As she approached the far end of the culvert, she considered her next move.

Popping out into the open without scanning the area seemed reckless.

But staying inside wasn’t an option either.

It wouldn’t take much for the shooter to get to the end of the culvert and shoot at them.

Fish in a barrel again, not for the first time since they started running for their lives.

“What do I do?” she asked.

“Get out and get to cover as fast as you can.”

Steph stayed just outside the culvert, scanning the area as she pressed against the hillside. The darkness was absolute and made seeing anything a challenge. A shape began to form to her right, possibly a clump of brush about fifteen feet from the culvert’s opening. She made a beeline for it.

Jack emerged a moment later, still in a crouch. He moved immediately from the culvert and pressed himself flat against the embankment, out of the sightline from the road above but still near the opening.

“What are you doing?” Steph hissed. “Get over here.”

He hesitated as he looked from Steph to the culvert opening. He gave a nod and rushed toward her. She shifted to make space. He slid in beside her, rifle up, covering the opening.

They were both breathing hard. She let herself have ten seconds of it and then pulled out the beacon. No new messages. Steph shook her head as she typed.

Where are you? We are being shot at. Again. We need help now.

“At least the machines can’t follow us through,” she said as she put the device back in her pocket.

“They can get off the machines.” He still held his position.

“Maybe they’ll decide we’re not worth the trouble.”

“Rick won’t decide that.”

She didn’t argue. From everything she’d observed, she’d come to the same conclusion about the flat-voiced man.
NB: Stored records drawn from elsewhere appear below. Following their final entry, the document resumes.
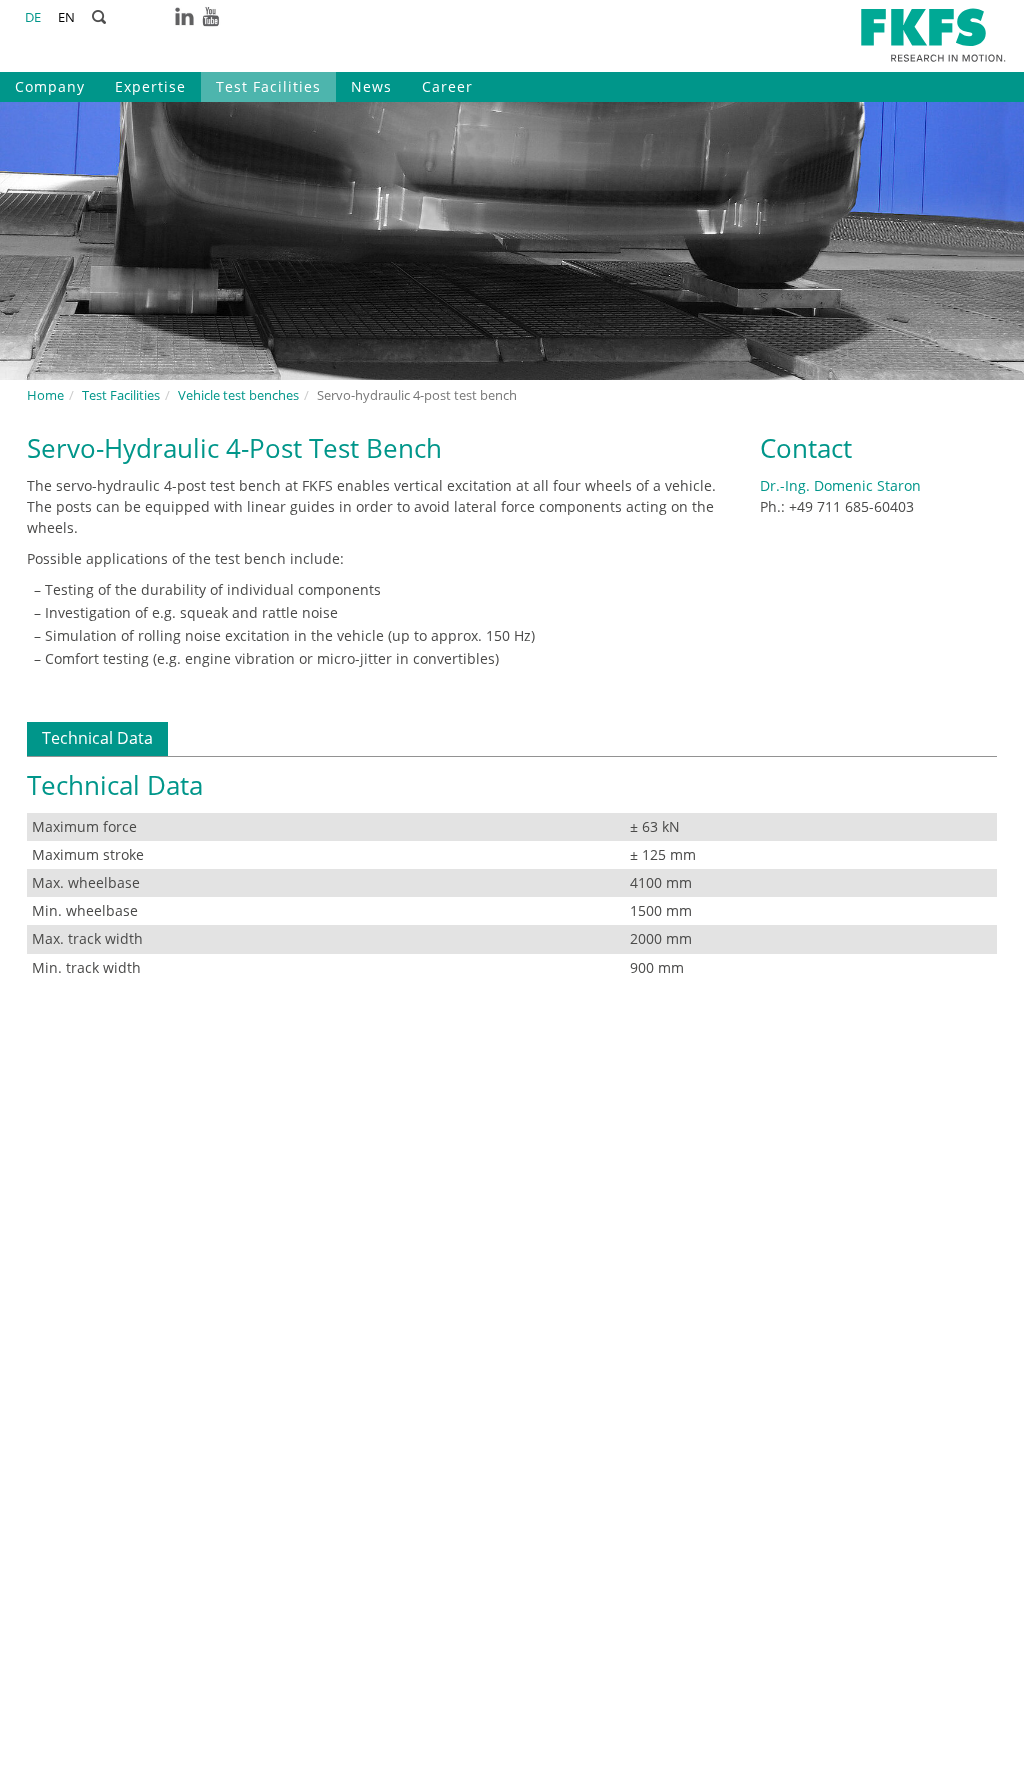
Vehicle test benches (238, 395)
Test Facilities (268, 86)
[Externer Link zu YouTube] (210, 15)
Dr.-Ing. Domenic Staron (840, 485)
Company (50, 86)
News (371, 86)
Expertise (150, 86)
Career (447, 86)
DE (33, 17)
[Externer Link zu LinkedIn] (184, 15)
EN (66, 17)
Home (45, 395)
From this distance, the engine sounds were different. It was harder to tell what they were doing. The steep incline of the embankment on the other side made it unlikely they’d go up and over. But they might. If they were desperate enough to stop her and Jack, they’d risk it.

The concealment the brush provided would do little to protect them against bullets if they made it to the road above.

“We can’t stay here,” she said.

“Agreed.

“I sent another message and reminded them we’re in danger.”

“How long?”

“I don’t know.” She was honest about that. She’d been honest about it every time he asked, and she wasn’t going to start guessing now.

He nodded, accepting the uncertainty without comment.

She was still angry with him. That hadn’t changed. The anger was cleaner now, less hot, the kind that came after the first sharp edge wore down and what was left was something she’d have to actually deal with at some point. Not now. Now they were crouched in too little brush and in too much danger.

“The road is above us,” Jack said, tilting his head toward the embankment. “They could come on foot. We might not hear them.”

“Yes.”

“And if they come through the culvert— ”

“One at a time,” she said. “On their hands and knees.”

He looked at the rifle. She looked at it too.

“We would have an advantage,” he said.

It wasn’t a comfortable advantage. But it was real. The narrow metal tube was the one place their single rifle mattered more than the numbers against them.

The engine sounds cut out.

He wasn’t looking at her as he spoke. “We can’t risk it. We need to move.”